BLOOMBERG: SPOILER FOR WHICH PARTY?

Regular readers know how gloomy I am about the Democrats' chances of winning the presidency in '08, but I have to admit that this challenges my assumptions:

SurveyUSA pits New York Mayor Michael Bloomberg against the top three Republicans (Giuliani, McCain, Romney) and top two Democrats (Clinton, Obama) in 16 key states and makes these observations:

* Bloomberg is not yet running, and has not yet spent any of his fortune, but at this hour, a Bloomberg 3rd-Party candidacy hurts Republicans.

* Bloomberg siphons enough Republican votes to flip red states Iowa, Missouri, Ohio, and New Mexico blue.

* There are two instances in which a Bloomberg 3rd-Party run flips a blue state to red, compared to 27 instances where a red state flips to blue....


The SurveyUSA results are here (PDF).

Look, in a political environment in which information about candidates was presented more or less impartially, Mike Bloomberg really might pull more votes from the GOP than from the Democrats, or pull from both parties equally. But we don't have that kind of political environment. We have an environment dominated -- still -- by the GOP's message machine.

Republicans continue to be much, much better than anyone else at framing issues and candidates, and doing it early. (Democrats don't know how to do it back, and I don't think Bloomberg does, either.) And, of course, the Stockholm-syndrome Beltway press still loves the GOP and happily transmits its messages, in order to avoid being called "liberal" (which doesn't work) and in order to get those all-important Drudge hits.

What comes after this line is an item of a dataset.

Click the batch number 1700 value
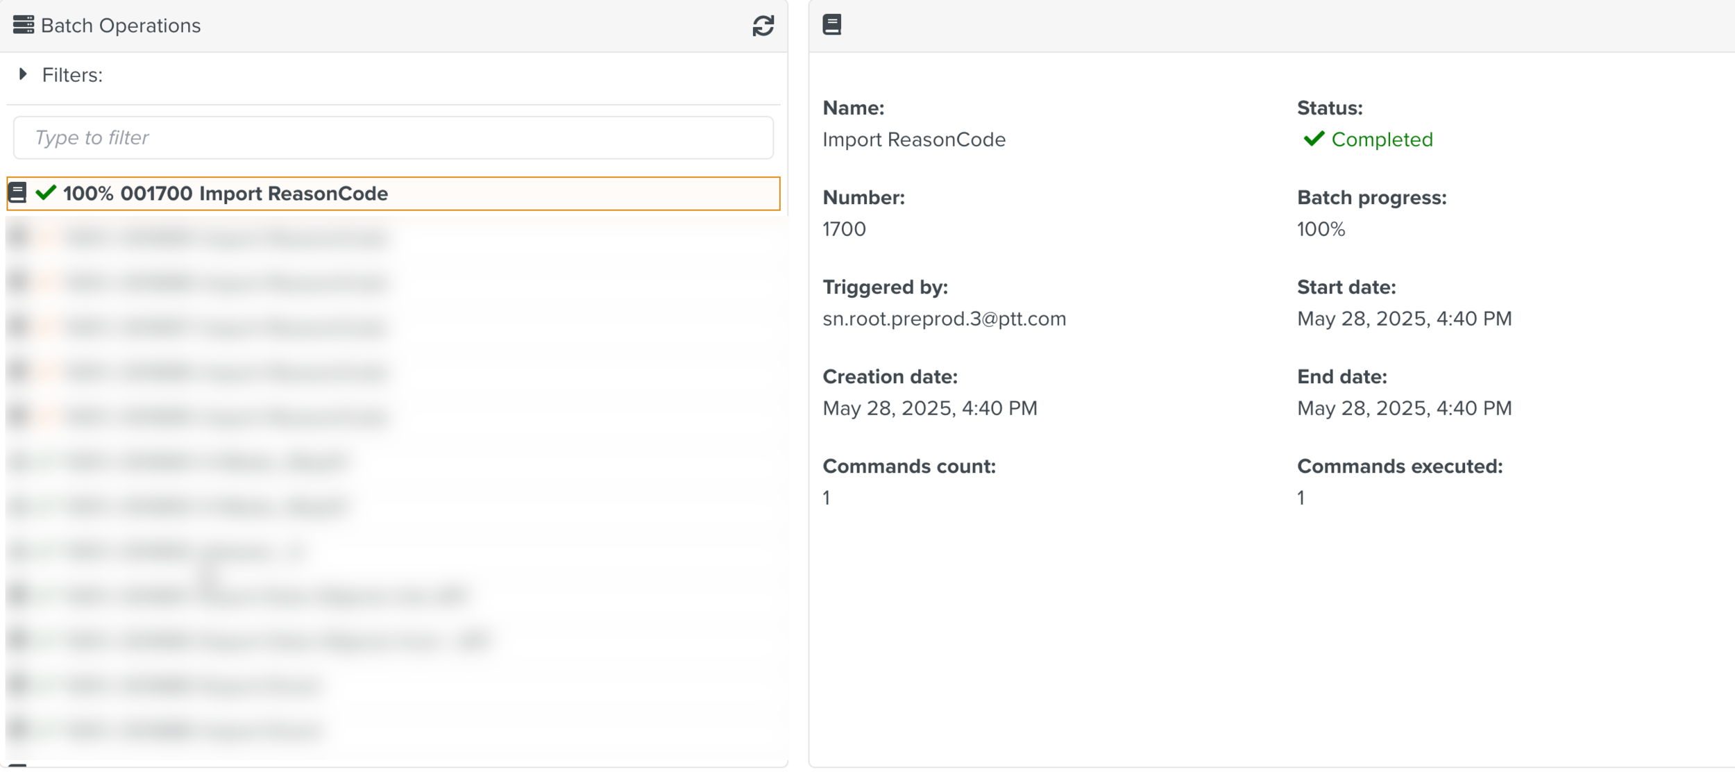coord(844,229)
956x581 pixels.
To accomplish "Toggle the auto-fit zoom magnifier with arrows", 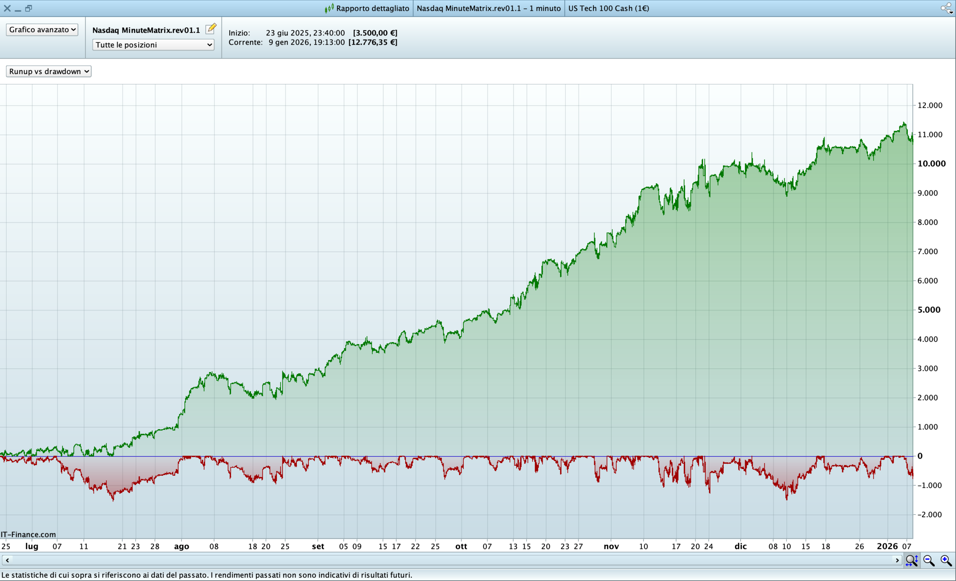I will tap(911, 560).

I'm predicting that, if he runs, the GOP will very quickly start painting Bloomberg as a dirty hippie liberal Democrat disguised as an independent -- and that the press will play along. I suppose I could I be wrong about that. And, gosh, it would be nice if some of what I've said, and what other lefties have said, about the tendency of the press to play stenographer to the GOP would have an effect, but so far it doesn't seem to be working that way.

At the end of thisa post I listed a few items that the GOP will use to paint Bloomberg as a nanny state" liberal; a sidebar to this New York Times story lists a couple more Bloomberg positions for which he'll be called a liberal ("Reproductive choice is a fundamental human right"; "A strong America needs a constant source of new immigrants").

I'm picking and choosing from his statements, of course. But that's what the GOP will do. And I think the press will play along. You may disagree.